Forum Moderators: open

Message Too Old, No Replies

Servers returning 403 rather than 404 for robots.txt file......

         

kahuna

9:52 pm on Mar 26, 2004 (gmt 0)

10+ Year Member



Servers returning 403 rather than 404 for robots.txt file......
Sorry to bring this up here but G is the king so I have some websites I am working with and the above is being returned as mentioned........

So for the king of bots... what are we talking about here and the significance of a 403 error and a 404 error in the robots.txt file search of G.
That is does it make a difference.

Kahuna.

Marcia

9:57 pm on Mar 26, 2004 (gmt 0)

WebmasterWorld Senior Member 10+ Year Member



This is happening only with Googlebot? What about other search engines? 403 or 404 for those?

Powdork

1:37 am on Mar 27, 2004 (gmt 0)

WebmasterWorld Senior Member 10+ Year Member



If what you are saying is that your servers are returning a 403 Forbidden Header when robots.txt is requested then you do have a problem with G. When G receives a 404 she will spider. When she receives a 200 she will follow the arguments in the file according to protocal. When she receives anything else, she goes away and should not spider the entire domain.
That is only my understanding. Someone plz correct me otherwise.

kahuna

12:24 pm on Mar 27, 2004 (gmt 0)

10+ Year Member



Google has yet to spider the page (luckily), MSN and Ink have come by and it's all 403 errors.
It is a Linux system that is obviously set up incorrectly...
I don't use a robots.txt file, so the error should be a 404 error... but as mentioned the 403 are being returned because of the glitch.

So I am "hoping ++++" that the bots just ignor the difference... Boy.. this sure would screw somebody up that didn't know about these things... what rookie uploads a robots.txt file? I just uploaded a blank robots.txt file until the company fixes the problem.

Thanks again group.

ciml

12:57 pm on Mar 27, 2004 (gmt 0)

WebmasterWorld Senior Member 10+ Year Member



There was (maybe is) an Apache derived server returning 403 instead of 404.

While Powdork's description makes sense, this was a big enough problem for Google to switch their behaviour and crawl domains where /robots.txt returned 403.

That was some time ago, but if it's still the case then 403 for /robots.txt should be no problem.

kahuna

1:36 pm on Mar 27, 2004 (gmt 0)

10+ Year Member



The operating system is: Linux 2.2.19-6.2.11
The web server is: Apache/1.3.9 (Unix) (Red Hat/Linux) PHP/4.3.1

So I am hopefully guessing that MSN and Ink that already visited will behave the same way.

And once again thank you very much group.

K.

encyclo

1:41 pm on Mar 27, 2004 (gmt 0)

WebmasterWorld Senior Member 10+ Year Member



I don't use a robots.txt file, so the error should be a 404 error.

You should deal with the most urgent problem first.

Before doing anything else, upload a blank (empty) file called robots.txt to your document root - that way, the bots won't get any error and your site will be indexed. Only then should you worry about incorrect error codes, probably by emailing your hosting company to complain about their setup.

kahuna

3:01 pm on Mar 27, 2004 (gmt 0)

10+ Year Member



Thanks Encyclo... I did that a few messages back just in case the bots didn't like the info.

I got this back from the host "This is because the folder is control. If you look for the same file in an uncontrolled folder you will get the 404 error. www.mydomain.com/images/robots.txt"

Anyway... this is starting to head towards a more technical nature about apache servers so I'll stop posting here...

Thanks again group.
▬▬▬▬▬▬
Directions for this task:
Transcribe the passage of the robots.txt forum thread starting at "The operating system" and ending at "very much group.".
▬▬▬▬▬▬
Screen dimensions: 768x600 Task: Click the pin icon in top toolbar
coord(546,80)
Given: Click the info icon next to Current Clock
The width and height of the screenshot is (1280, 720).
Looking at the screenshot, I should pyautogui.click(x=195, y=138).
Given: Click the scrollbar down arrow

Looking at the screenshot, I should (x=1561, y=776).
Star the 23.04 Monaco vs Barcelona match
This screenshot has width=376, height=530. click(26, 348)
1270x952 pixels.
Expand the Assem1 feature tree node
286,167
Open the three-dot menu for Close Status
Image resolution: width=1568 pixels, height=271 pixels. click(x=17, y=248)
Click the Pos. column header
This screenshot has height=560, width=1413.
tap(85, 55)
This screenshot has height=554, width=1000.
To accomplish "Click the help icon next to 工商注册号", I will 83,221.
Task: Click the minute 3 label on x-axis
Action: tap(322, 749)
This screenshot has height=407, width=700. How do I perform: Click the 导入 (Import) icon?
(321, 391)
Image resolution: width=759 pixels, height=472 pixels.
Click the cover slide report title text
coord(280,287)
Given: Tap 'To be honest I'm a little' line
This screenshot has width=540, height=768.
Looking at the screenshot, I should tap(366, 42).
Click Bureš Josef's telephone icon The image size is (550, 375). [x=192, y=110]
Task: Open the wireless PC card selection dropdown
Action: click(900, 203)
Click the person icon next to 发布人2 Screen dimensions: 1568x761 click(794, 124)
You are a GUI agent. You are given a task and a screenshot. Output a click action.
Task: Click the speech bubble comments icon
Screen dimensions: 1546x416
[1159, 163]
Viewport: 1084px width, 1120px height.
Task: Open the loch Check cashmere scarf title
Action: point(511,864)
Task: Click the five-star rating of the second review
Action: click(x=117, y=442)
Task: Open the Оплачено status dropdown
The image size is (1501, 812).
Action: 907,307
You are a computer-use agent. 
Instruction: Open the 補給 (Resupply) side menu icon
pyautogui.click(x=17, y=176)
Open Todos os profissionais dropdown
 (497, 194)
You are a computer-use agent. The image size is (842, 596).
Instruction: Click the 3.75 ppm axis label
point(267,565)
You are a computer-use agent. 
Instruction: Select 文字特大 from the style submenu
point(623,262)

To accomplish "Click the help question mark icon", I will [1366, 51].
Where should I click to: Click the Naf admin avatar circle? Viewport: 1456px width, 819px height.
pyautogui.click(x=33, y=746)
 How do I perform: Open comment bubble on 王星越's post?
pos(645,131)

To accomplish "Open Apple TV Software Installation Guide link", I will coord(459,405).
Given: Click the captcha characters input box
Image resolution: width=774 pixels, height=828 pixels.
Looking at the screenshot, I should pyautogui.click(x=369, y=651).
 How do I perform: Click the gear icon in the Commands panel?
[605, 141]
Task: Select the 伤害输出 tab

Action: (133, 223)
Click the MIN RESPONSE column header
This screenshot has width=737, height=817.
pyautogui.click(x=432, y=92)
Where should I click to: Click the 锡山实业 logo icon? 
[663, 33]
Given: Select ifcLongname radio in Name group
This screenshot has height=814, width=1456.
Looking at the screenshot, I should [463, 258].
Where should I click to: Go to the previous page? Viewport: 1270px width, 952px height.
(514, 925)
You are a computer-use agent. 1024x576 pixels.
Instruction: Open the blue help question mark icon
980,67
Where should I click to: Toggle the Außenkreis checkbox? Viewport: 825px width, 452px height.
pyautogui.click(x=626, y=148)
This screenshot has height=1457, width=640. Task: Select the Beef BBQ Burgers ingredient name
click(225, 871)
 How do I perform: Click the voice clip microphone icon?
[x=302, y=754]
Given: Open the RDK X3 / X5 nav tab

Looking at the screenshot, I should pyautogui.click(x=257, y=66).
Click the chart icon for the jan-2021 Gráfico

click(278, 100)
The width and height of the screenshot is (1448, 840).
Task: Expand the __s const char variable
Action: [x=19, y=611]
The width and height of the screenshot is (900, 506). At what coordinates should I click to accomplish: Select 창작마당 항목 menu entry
▬▬▬▬▬▬
Exercise solution:
The operating system is: Linux 2.2.19-6.2.11
The web server is: Apache/1.3.9 (Unix) (Red Hat/Linux) PHP/4.3.1

So I am hopefully guessing that MSN and Ink that already visited will behave the same way.

And once again thank you very much group.